Saat 17.00'a geldiğinde yürümekten pertimiz çıkmıştı. Yurda dönmeden önce son olarak Ulu Cami'yi görmek istedik. Uğraşsam "restorasyon mevsiminde gezmek" adlı bir kitap yazabilirim.  Her gezimde böyle birkaç yere denk geliyorum. Anadolu'nun ilk camisi olduğu söylenen Ulu Cami dahil...  Burası daha önceden havra ve kilise olarak da kullanılmış. İçerisinde bir de Roma güneş saati var. Cami'ye şöyle bir bakıp akşamı bitirmek için Hasanpaşa'ya geçtik.  Oradan da yurda...

Yazı çok uzun olacağı için Malabadi Köprüsü, Hasankeyf ve Mardin'i bir sonraki sefere bıraktım. Seyre devam :)


        Dip Notlar:
  • Çarşı Konağı'nda yemek çok lezizdi!
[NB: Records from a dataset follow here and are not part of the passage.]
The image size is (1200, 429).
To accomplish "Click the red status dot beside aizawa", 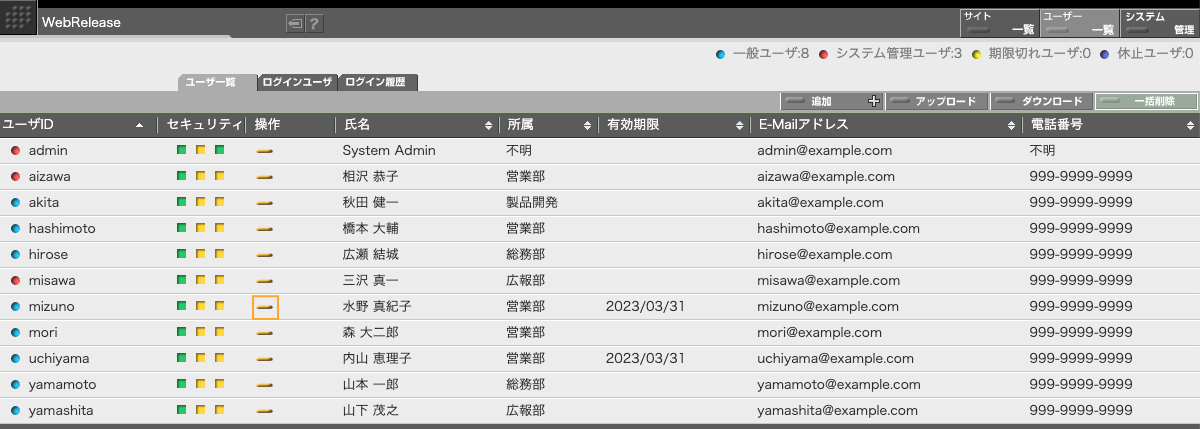I will point(15,177).
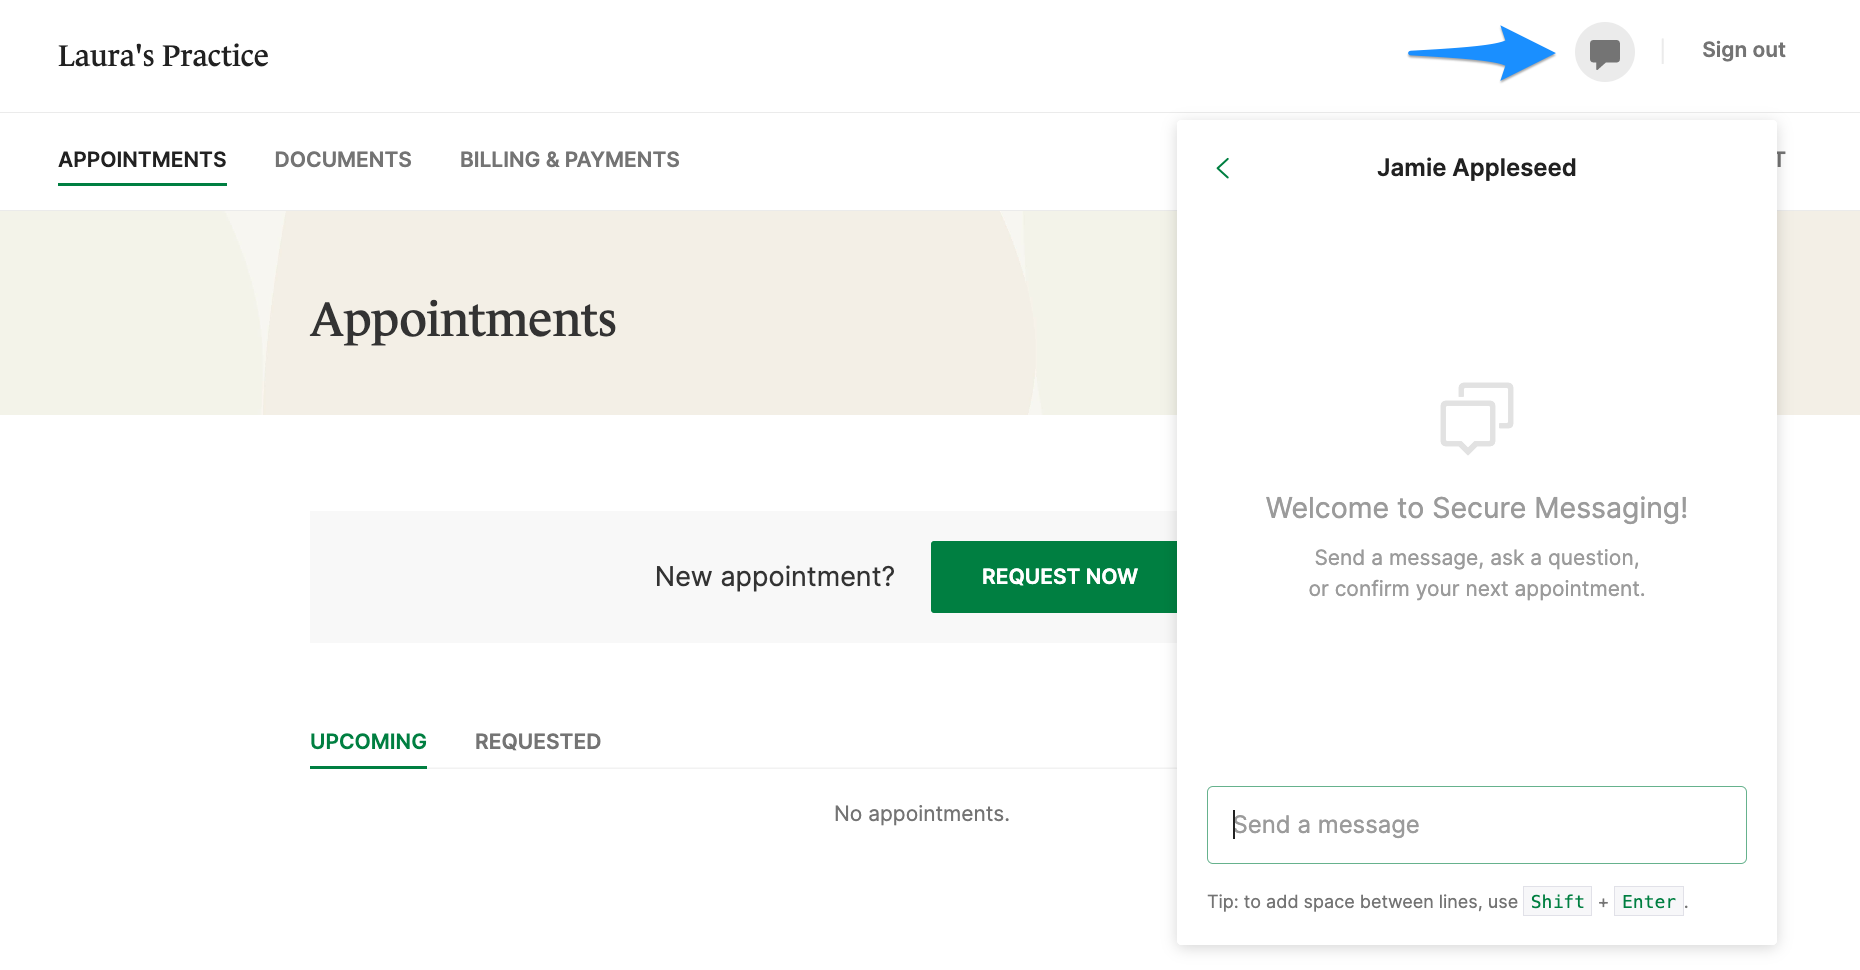Click the Enter key hint badge

pyautogui.click(x=1648, y=901)
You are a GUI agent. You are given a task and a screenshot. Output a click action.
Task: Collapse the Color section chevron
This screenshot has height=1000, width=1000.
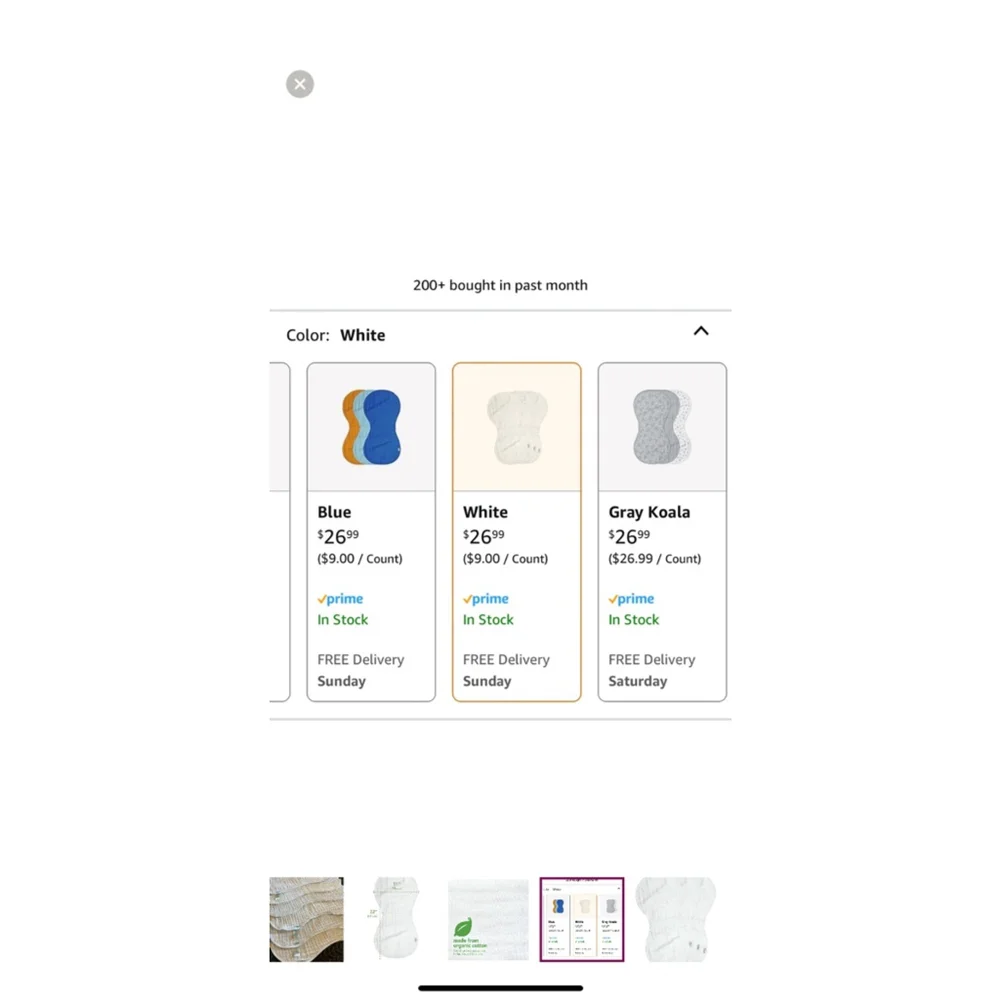tap(701, 331)
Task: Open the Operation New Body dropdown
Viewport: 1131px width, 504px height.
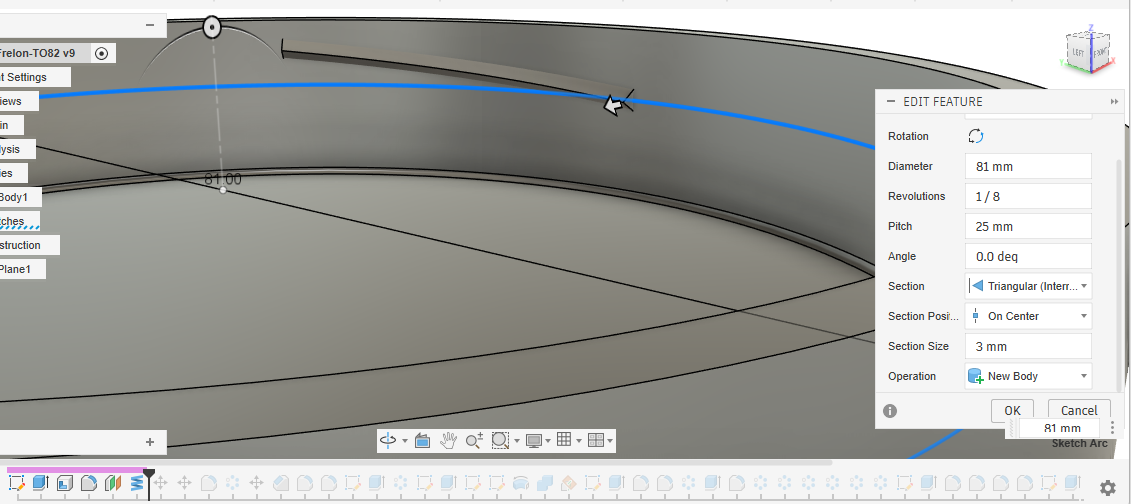Action: tap(1028, 376)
Gurme gezginlere duyurulur.
  • Diyarbakır'a en az üç gün diyorum.
  • Keçi Burcu'nda günbatımı enfesmiş. O saatlere denk getirmek lazım.
  • Mağaraları benim için de gezin.
  • Beş sene önce çocukların pencerelerden uçurma niyetine poşet uçurduğu evleri, haberlerde yıkılırken gördük.. Yaralar sarıldığında eğer hala orada tutunuyorsa, Diyarbakır'da mutlaka uğramanız gereken yerler listesine Dengbêj Evi'ni de ekleyin derim.